*** DATA EXTRACTS

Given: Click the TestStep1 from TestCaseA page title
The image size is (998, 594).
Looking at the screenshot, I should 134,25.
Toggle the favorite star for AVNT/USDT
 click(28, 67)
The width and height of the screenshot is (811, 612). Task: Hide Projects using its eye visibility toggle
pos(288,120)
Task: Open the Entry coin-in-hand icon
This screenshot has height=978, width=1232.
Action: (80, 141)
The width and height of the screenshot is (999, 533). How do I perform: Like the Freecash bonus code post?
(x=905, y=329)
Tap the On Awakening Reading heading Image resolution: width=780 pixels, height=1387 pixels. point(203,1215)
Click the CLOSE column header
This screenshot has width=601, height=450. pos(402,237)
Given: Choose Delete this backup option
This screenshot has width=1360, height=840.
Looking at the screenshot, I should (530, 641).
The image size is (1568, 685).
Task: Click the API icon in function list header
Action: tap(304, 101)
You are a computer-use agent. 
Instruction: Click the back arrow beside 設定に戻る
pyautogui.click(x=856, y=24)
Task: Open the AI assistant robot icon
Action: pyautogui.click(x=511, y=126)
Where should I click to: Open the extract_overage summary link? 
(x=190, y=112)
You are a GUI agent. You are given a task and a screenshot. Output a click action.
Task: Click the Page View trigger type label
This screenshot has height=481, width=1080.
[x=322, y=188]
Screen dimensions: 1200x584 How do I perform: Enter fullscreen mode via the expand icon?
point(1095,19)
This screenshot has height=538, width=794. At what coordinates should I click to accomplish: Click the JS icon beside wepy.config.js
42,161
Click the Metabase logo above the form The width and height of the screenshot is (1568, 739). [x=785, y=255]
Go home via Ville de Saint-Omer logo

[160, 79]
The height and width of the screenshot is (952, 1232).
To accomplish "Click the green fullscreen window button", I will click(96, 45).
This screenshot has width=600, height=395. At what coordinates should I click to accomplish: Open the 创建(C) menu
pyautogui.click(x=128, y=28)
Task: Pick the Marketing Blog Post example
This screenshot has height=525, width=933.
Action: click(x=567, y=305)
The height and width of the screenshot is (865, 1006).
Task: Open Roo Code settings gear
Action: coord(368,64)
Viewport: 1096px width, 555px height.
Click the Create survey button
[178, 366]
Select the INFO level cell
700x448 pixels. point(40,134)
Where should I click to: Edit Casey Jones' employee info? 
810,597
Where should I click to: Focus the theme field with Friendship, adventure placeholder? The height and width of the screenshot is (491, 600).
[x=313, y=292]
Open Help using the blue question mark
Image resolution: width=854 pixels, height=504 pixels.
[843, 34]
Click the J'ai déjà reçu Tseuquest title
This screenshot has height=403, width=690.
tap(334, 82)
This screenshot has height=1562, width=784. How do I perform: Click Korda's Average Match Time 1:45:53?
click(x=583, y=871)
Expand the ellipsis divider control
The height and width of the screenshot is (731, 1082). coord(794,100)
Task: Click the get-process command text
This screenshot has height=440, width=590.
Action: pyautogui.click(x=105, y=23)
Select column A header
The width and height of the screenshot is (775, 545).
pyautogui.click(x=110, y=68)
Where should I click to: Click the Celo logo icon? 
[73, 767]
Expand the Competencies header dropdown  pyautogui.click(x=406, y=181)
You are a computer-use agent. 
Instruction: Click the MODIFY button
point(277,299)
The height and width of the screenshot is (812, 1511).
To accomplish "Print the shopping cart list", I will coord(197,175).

******

What is needed is a word-for-word copy of the records above, from the first line through the line that contains "Tap the On Awakening".

→ SOLUTION FOR THIS PROBLEM
Given: Click the TestStep1 from TestCaseA page title
The image size is (998, 594).
Looking at the screenshot, I should 134,25.
Toggle the favorite star for AVNT/USDT
 click(28, 67)
The width and height of the screenshot is (811, 612). Task: Hide Projects using its eye visibility toggle
pos(288,120)
Task: Open the Entry coin-in-hand icon
This screenshot has height=978, width=1232.
Action: (80, 141)
The width and height of the screenshot is (999, 533). How do I perform: Like the Freecash bonus code post?
(x=905, y=329)
Tap the On Awakening Reading heading Image resolution: width=780 pixels, height=1387 pixels. point(203,1215)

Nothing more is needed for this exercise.